Portraying yourself as intellectually curious is the funniest joke I’ve ever read on this blog. Sarcastic remark for the purpose of expanding exactly what argument?????
I have no interest in visiting a dirty tent city full of spoiled college students. Calling the demonstrators the great unwashed speaks volumes.
Okay, now here’s how it really works: The hauteur speaks for itself. Listen up you fools I got the real low down – Pay no attention to that man behind the curtain.
I know this because I am one of those reg writers. Which proves that some reg writers are there to suck wages from government contracts while holding a cynical outlook on the effects and consequences of their work. Sounds a bit too close to prostitution for me.
OldTimeLefty
Old Tyme Southpaw I noticed something. You never have anything to say…kind of like Hussein Obama. You are an impotent flamethrower. You’ve been putting off that talk with your socialist doctor haven’t you?
OTL – Spend as many posts ragging on me as you feel like – you’re only proving my point with every wasted word.
Let me know when you have something to contribute instead of just sucking people into pointless arguments.
But then that’s your purpose in posting in any thread, so perhaps you’re smarter after all.
OTL,
Try this one.
A married couple has a 22 year old son living at home, they are distraught by his behavior. Every time they have a party, the son pees in the living room.
Not knowing what to do, they take him to every psychiatrist is a 20 mile radius. The results are nil.

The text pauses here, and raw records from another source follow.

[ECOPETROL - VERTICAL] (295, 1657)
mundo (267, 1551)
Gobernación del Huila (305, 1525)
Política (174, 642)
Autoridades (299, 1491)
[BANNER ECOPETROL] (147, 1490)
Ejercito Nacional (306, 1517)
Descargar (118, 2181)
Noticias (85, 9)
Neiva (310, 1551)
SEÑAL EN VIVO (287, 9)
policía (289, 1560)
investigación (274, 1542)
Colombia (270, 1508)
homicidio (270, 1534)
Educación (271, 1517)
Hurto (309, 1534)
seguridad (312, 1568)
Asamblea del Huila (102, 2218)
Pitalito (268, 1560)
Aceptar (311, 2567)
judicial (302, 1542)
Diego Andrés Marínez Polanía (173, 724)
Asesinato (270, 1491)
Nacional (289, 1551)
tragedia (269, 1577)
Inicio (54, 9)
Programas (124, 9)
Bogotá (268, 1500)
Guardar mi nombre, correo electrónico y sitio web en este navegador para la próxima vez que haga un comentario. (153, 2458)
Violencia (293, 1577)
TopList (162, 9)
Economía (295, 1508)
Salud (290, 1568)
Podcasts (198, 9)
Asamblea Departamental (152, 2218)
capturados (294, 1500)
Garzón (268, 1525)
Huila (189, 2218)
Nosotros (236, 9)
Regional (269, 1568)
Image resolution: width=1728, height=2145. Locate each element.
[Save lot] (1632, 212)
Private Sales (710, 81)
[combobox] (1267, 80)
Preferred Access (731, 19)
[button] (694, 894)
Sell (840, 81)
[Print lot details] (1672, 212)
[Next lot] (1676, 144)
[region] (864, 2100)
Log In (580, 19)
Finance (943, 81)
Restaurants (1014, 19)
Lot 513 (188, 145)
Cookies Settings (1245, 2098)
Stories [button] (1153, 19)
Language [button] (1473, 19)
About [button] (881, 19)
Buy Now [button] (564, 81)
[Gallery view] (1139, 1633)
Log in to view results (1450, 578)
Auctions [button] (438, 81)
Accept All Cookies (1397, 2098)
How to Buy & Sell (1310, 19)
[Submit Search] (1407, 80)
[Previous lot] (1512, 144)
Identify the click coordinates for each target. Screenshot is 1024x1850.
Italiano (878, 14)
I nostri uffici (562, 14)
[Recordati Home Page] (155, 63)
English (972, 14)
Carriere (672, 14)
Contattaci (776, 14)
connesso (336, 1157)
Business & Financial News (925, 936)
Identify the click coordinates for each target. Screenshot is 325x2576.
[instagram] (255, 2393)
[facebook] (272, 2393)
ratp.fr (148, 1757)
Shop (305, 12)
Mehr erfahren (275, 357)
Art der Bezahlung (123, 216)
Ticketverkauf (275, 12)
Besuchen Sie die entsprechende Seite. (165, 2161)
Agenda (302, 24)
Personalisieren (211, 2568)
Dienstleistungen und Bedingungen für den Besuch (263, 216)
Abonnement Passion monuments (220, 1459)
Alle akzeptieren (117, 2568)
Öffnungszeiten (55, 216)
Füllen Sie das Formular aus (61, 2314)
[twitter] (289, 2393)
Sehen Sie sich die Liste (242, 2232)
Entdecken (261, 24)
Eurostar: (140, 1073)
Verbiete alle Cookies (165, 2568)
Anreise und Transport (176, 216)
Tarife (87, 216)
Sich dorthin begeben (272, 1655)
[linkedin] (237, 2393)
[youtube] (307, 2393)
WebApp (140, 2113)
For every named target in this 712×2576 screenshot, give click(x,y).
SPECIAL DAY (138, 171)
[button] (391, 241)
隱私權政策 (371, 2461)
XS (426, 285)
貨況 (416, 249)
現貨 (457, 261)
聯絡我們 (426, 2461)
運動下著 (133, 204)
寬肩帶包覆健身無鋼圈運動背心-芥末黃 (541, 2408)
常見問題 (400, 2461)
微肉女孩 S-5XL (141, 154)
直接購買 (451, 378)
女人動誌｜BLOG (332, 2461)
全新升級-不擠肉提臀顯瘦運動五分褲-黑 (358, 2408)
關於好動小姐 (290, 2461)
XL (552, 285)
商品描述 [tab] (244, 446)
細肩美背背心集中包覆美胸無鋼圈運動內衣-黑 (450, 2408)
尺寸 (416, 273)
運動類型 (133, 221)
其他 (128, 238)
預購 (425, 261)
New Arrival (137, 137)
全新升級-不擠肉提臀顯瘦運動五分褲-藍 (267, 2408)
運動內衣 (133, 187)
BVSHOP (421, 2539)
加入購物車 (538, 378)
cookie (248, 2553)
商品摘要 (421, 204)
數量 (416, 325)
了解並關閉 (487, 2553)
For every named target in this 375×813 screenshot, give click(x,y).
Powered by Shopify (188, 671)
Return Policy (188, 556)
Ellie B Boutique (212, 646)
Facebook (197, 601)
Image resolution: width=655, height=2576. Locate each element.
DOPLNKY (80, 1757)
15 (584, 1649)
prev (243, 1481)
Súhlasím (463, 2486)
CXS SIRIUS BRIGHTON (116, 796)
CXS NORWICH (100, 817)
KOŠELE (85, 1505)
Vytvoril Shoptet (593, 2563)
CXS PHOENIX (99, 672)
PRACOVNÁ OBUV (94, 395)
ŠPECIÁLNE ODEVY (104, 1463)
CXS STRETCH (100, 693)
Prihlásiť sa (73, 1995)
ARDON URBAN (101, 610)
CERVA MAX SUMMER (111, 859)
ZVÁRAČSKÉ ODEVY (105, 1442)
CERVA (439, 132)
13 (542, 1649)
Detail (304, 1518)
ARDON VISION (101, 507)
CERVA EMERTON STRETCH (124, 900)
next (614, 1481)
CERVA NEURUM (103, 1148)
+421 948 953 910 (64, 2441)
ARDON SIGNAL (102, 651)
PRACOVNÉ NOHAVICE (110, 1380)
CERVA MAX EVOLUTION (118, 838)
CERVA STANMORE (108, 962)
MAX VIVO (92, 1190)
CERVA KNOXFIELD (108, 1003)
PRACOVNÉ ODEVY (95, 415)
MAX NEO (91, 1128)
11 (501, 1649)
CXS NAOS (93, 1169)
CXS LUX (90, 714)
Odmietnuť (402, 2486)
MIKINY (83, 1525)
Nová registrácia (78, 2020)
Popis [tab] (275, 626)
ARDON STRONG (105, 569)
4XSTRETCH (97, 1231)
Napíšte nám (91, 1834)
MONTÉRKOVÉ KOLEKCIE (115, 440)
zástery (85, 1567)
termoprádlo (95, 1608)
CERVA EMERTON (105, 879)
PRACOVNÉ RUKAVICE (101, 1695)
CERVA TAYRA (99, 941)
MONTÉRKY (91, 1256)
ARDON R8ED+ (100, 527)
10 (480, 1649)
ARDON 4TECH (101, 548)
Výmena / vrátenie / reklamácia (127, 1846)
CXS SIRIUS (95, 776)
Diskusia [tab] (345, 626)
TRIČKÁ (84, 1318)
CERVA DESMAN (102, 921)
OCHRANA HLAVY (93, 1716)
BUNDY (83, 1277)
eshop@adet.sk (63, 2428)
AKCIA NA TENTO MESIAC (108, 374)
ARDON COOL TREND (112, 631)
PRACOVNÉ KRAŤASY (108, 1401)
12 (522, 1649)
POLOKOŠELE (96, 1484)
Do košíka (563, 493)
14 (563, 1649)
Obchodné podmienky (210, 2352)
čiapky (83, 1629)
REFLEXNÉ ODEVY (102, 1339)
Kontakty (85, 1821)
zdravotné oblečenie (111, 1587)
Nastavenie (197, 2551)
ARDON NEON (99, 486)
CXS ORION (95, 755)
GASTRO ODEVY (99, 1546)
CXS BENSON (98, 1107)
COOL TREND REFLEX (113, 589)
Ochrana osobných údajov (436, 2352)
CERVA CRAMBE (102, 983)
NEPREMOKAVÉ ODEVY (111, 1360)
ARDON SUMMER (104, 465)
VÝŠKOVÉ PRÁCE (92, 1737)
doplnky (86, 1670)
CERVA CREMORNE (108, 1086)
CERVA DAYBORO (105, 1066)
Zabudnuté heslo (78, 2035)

They hear of a new psychiatrist in town; grabbing their son, they rush off to see him. They describe the problem to the psychiatrist, who nods and taking the son by the shoulder leads him to a corner of his office. While there, he whispers in the sons ear. He then turns to the parents and assures them all will be fine.
That week end, the parents have another party and the son remains continent. The parents are ecstatic and rush off to congratulate the psychiatrist. They beg him to tell them what he did for their son. He replies “I told him not to pee in the living room anymore”.